As a little girl of three, back in the late fifties, I would sleep with Mum and Dad in the master bedroom. My bed was the old cot that had previously held my elder brothers and sisters and it had a chalk frieze of Baby Jesus on the wall behind me. The other two bedrooms were smaller and set on either side of ours. These were respectively the girls’ and the boys’bedroom, which hosted my four sisters (Francesca, Luisa, Anna, Mariella) and four brothers (Giacomo, Matteo, Giorgio, Mario).

   I was the baby of the family; blonde curly hair and a smiling face, always chasing after my brothers and sisters and with a constant desire to please everyone. Mum spent most of the day helping Dad at the family shoe store and I longed for the moment she would open the door at the end of the day. She was not willing to play with me though; she would rather go around the house, check that everybody was in and start cooking. I would try to cheer her up and made every effort to catch her attention. She would just cast a half-smile at me and then go on with what she was doing.
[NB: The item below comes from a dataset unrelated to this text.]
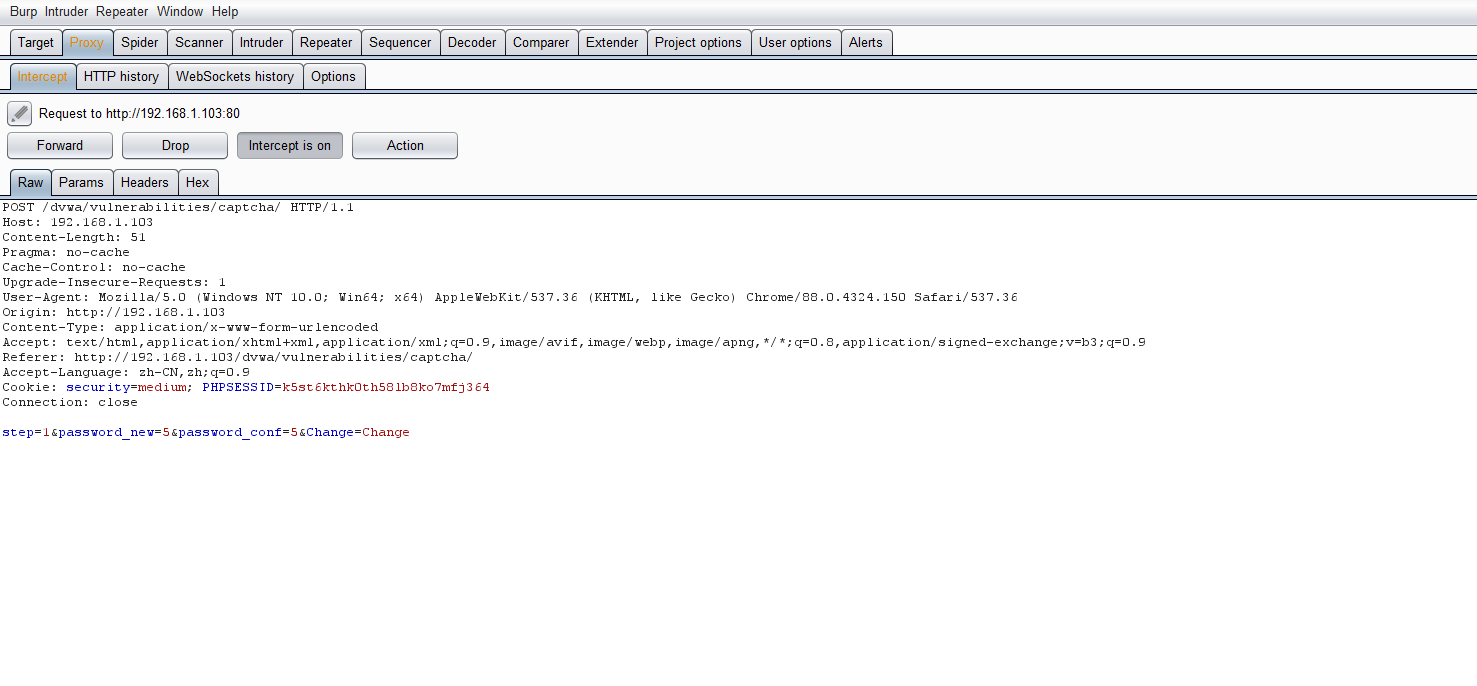This screenshot has height=686, width=1477.
Task: Toggle the Intercept is on button
Action: [x=290, y=145]
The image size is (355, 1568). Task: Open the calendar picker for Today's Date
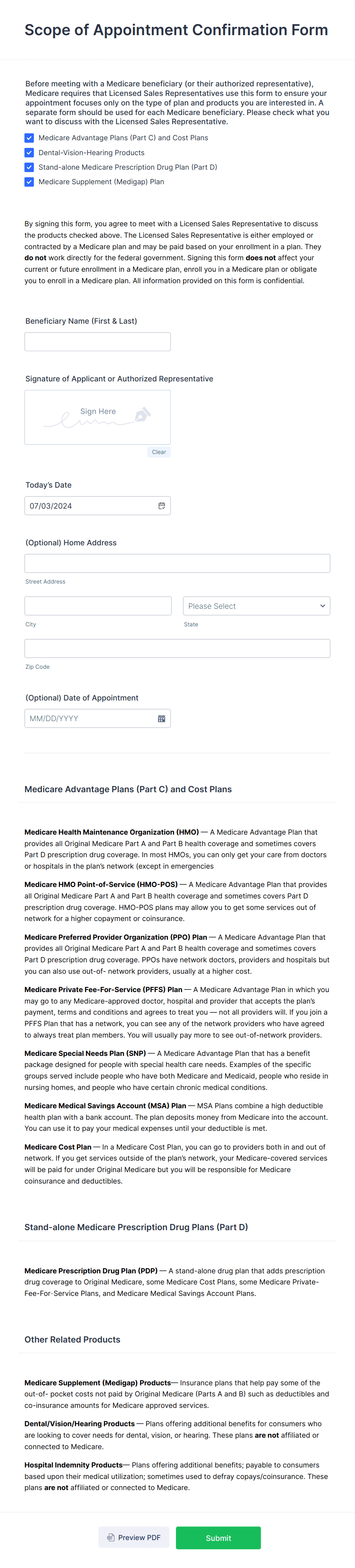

    When the night came, the hustle and bustle of the house suddenly ceased. Dad would make sure that everyone was in their bed, then he and Mum would kneel down and sottovoce say a prayer to the Virgin Mary, asking her to keep an eye on their children. It was the time I loved the most: Mum would finally hold me wrapped in her arms, cuddling me tenderly, then snuggle me gently into my cot. In the dark of our bedroom I could hear Mum and Dad whispering and sharing secret moments, until I slowly fell asleep.


    In the morning, large cups of hot caffelatte and biscotti with jam were scattered on the kitchen table. After a quick breakfast my elder brothers and sisters would rush to school, Mum and Dad would leave for the shop while I was left at home with the nanny. Later on, when I went to primary school, Mum would stand at the front door smiling. I’m convinced that a nice smile in the morning, whatever troubles I’m facing, is a good start for my children, she used to say.
  
   On Sundays, after we had been to church– walking in pairs with me at the end between Mum and Dad - we would gather around the large dining table. Dad would ask each one of us to stand and say a special thank-you to God for the abundance of our food. He would bless us all and remind us of those who were not as fortunate as our family. Then he took his seat at the head of the table, Mum always next to him, and we all sat down and reached for the food spread out in the middle of the table.

    Dad had given us proper rules: we were not supposed to stand up until everybody had finished their meal and were not allowed to start the second course unless we had finished the first one. But to me the worst of all was that I couldn’t have a bite of any pastry unless I had completely finished the first and the second course, leaving both plates without any trace of leftovers. This was Dad’s way of orchestrating his many children, all young (only 11 years difference between my elder sister and me) and according to him in need of discipline.
  
   Soon I started longing for new clothes of my own, though I knew it was really asking for the moon. The dresses I wore were those discarded by my older sisters and you could see on the hem the signs of wear and the new material where it had been unfolded. However, at Carnival time in February, I could finally wear a brand new dress: a beautiful, long, fairy-like costume with a smooth glossy texture.

    The dress was donated by Uncle Mario, who lived in the States and whom we called L’Americano.He was my mother’s brother and apparently had made his fortune because Mum was very proud of him and was always holding him up as an example to Dad. It was the kind of dress I was only allowed to wear once a year for Venice Carnival parties when everybody would wear fancy dresses and a mask on their face. I enjoyed showing off to my friends and putting on a regal air. For once I felt special and thought I was Cinderella in her glass-coach going to the ball.

   When a few years later, just before Christmas, Dad died in a car accident, it was me who took his place in the big double-bed next to Mum.